Mingyang Lu ^* and Jianpeng Ma ^* 

^* Department of Biochemistry and Molecular Biology, Baylor College of Medicine, Houston, Texas 77030; and Department of Bioengineering, Rice University, Houston, Texas 77005

Correspondence: Address reprint requests to Jianpeng Ma, 1 Baylor Plaza, BCM-125, Baylor College of Medicine, Houston, TX 77030. Tel.: 713-798-8187; Fax: 713-796-9438; E-mail: jpma{at}bcm.tmc.edu.

	ABSTRACT

TOP ABSTRACT INTRODUCTION METHODS AND RESULTS CONCLUDING DISCUSSION ACKNOWLEDGEMENTS REFERENCES

 
We examined the role of molecular shape in determining the patterns of low-frequency deformational motions of biological macromolecules. The low-frequency subspace of eigenvectors in normal mode analysis was found to be robustly similar upon randomization of the Hessian matrix elements as long as the structure of the matrix is maintained, which indicates that the global shape of molecules plays a more dominant role in determining the highly anisotropic low-frequency motions than the absolute values of stiffness and directionality of local interactions. The results provided a quantitative foundation for the validity of elastic normal mode analysis.

	INTRODUCTION

TOP ABSTRACT INTRODUCTION METHODS AND RESULTS CONCLUDING DISCUSSION ACKNOWLEDGEMENTS REFERENCES

 
For more than two decades, normal mode analysis (NMA) has played an important role in modeling harmonic vibrations of protein structures (1–4), especially in modeling large-scale deformational motions of supramolecular complexes (5–14). In recent years, this classic method has been revitalized by a new paradigm—elastic normal mode analysis (eNMA) (15,16)—which in many applications seems to be as effective as, and in other applications even more powerful than, the conventional NMA (for a review, see Ma (17)). In eNMA, a protein structure is represented by a linear elastic network regardless of the detailed chemical structure and then the standard procedure of NMA is applied to a linear potential function of the network. As shown in numerous cases (18–34), despite drastic differences in the forms of potential function, the low-frequency eigenvectors calculated by eNMA closely resemble those calculated from more accurate molecular mechanics potential functions such as a CHARMM force field (35). Such an insensibility of low-frequency modes to a force field provided a foundation for successful applications of eNMA to coarse-grained representation of protein models. The coarse-grained representations can be based on either C atoms (16) or a subset of C atoms (36), or on-lattice construction of protein structures (37), or even an elastic network derived from low-resolution density maps delivered by electron cryomicroscopy (cryo-EM) (38,39), in which case the positions of nodes of the network placed in the continuous density maps are not correlated with the positions of any real atoms. In all these cases, the most meaningful information retained in the models used for eNMA is the shape of the molecules.

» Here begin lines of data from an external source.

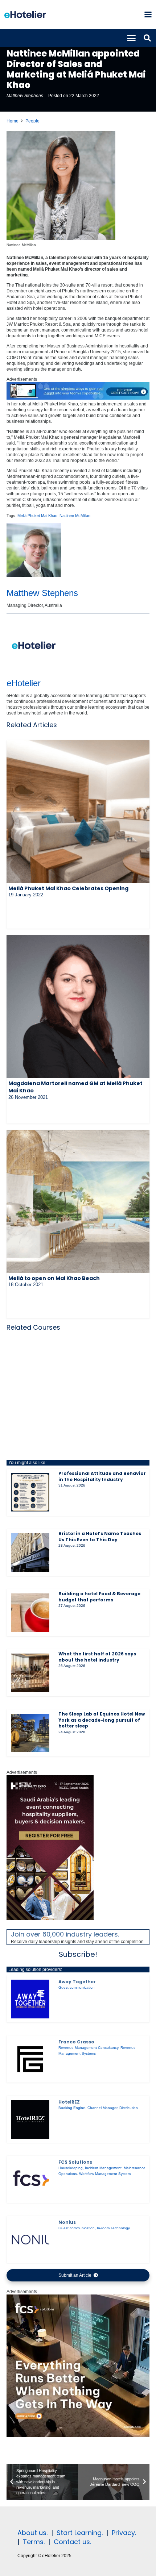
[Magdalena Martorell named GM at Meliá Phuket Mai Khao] (78, 1006)
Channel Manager (102, 2108)
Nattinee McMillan (74, 515)
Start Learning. (79, 2532)
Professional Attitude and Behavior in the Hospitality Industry (102, 1476)
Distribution (128, 2108)
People (32, 121)
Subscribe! (78, 1954)
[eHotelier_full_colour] (25, 14)
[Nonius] (30, 2239)
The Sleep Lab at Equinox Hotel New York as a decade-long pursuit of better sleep (101, 1720)
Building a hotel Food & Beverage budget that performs (99, 1597)
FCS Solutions (75, 2162)
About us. (32, 2532)
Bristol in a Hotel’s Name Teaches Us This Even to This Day (99, 1536)
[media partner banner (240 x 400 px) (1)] (50, 1918)
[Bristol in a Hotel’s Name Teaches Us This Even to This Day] (30, 1552)
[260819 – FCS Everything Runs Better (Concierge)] (78, 2435)
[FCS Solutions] (30, 2179)
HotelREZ (69, 2102)
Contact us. (72, 2541)
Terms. (34, 2541)
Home (13, 121)
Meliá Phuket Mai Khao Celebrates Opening (68, 888)
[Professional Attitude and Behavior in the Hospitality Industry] (30, 1492)
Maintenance (134, 2168)
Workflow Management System (105, 2174)
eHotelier (24, 683)
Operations (67, 2174)
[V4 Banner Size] (78, 398)
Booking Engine (71, 2108)
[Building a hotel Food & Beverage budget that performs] (30, 1612)
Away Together (77, 1982)
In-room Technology (113, 2228)
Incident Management (103, 2168)
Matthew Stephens (25, 95)
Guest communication (76, 1987)
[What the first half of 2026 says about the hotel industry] (30, 1673)
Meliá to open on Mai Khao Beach (54, 1278)
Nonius (67, 2222)
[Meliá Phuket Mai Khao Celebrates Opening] (78, 811)
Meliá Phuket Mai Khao (37, 515)
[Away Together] (30, 1999)
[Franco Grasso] (30, 2059)
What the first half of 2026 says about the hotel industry (97, 1657)
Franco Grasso (76, 2042)
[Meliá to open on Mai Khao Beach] (78, 1201)
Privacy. (124, 2532)
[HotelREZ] (30, 2119)
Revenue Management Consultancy (88, 2048)
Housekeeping (70, 2168)
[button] (148, 14)
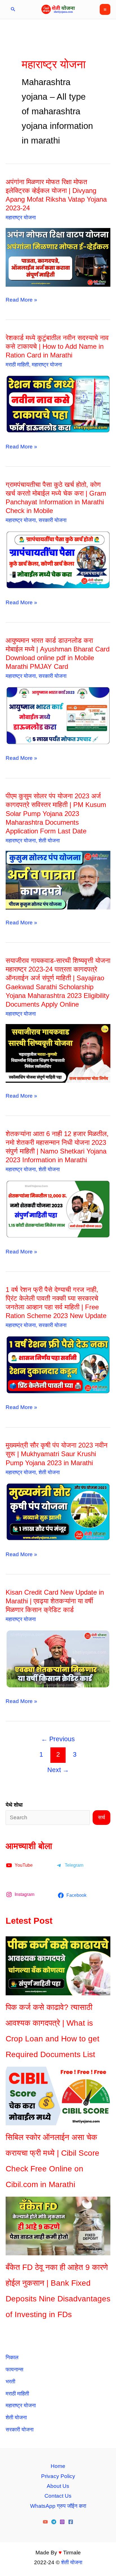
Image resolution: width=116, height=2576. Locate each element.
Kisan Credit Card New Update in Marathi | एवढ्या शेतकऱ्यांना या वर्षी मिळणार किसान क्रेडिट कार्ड (55, 1600)
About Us (58, 2486)
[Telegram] (53, 2521)
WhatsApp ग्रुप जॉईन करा (58, 2506)
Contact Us (58, 2496)
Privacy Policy (58, 2476)
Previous (58, 1739)
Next (58, 1769)
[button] (13, 9)
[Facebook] (70, 2521)
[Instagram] (62, 2521)
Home (58, 2466)
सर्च (101, 1817)
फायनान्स (14, 2369)
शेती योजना (49, 841)
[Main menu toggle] (105, 9)
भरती (10, 2381)
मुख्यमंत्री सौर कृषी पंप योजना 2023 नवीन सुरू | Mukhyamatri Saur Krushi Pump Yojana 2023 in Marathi (57, 1453)
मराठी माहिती (17, 365)
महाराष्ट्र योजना (21, 217)
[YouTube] (45, 2521)
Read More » (21, 301)
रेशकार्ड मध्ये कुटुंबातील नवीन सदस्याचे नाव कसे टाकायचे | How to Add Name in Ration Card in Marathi (57, 346)
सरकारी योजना (52, 520)
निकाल (12, 2357)
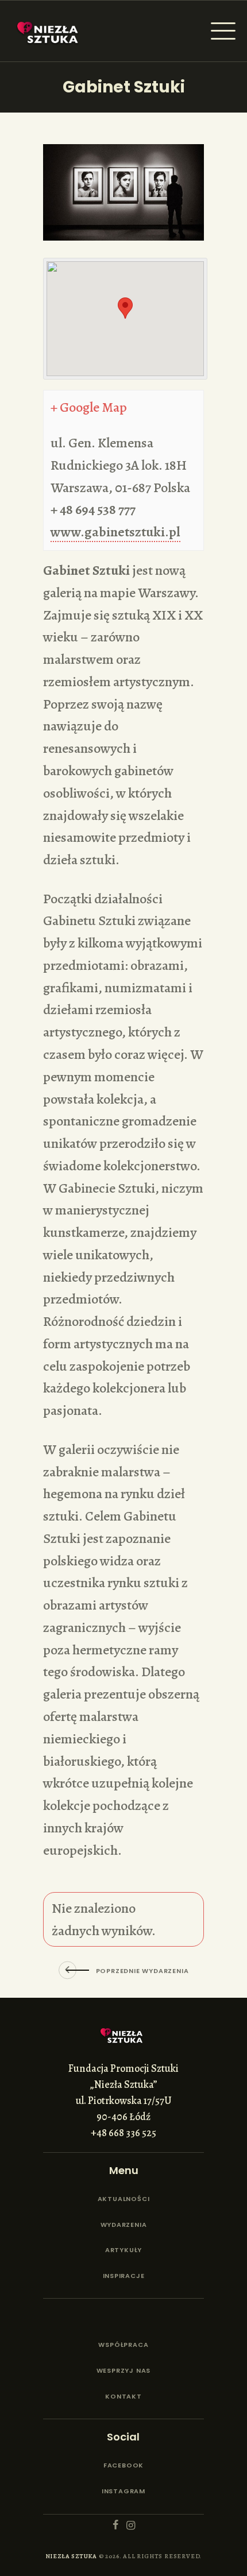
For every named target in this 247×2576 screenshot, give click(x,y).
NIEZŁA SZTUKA (71, 2556)
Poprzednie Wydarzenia (142, 1970)
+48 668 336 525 (123, 2133)
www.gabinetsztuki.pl (115, 532)
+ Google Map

Despite the phenomenal success of eNMA, however, one lingering question is not satisfactorily answered: why does eNMA work so well with such drastically coarse-grained representations of biomolecules? The commonly accepted explanation is that for large and densely packed systems like proteins, the low-frequency deformational modes are not sensitive to the local structural connectivity, rather it depends on the overall shape of the molecules (17). Although this is an intriguing argument, it has not so far been quantitatively demonstrated. In fact, as a common practice, the similarity of eigenvectors from eNMA to the ones computed from realistic molecular mechanics force fields is often visually compared.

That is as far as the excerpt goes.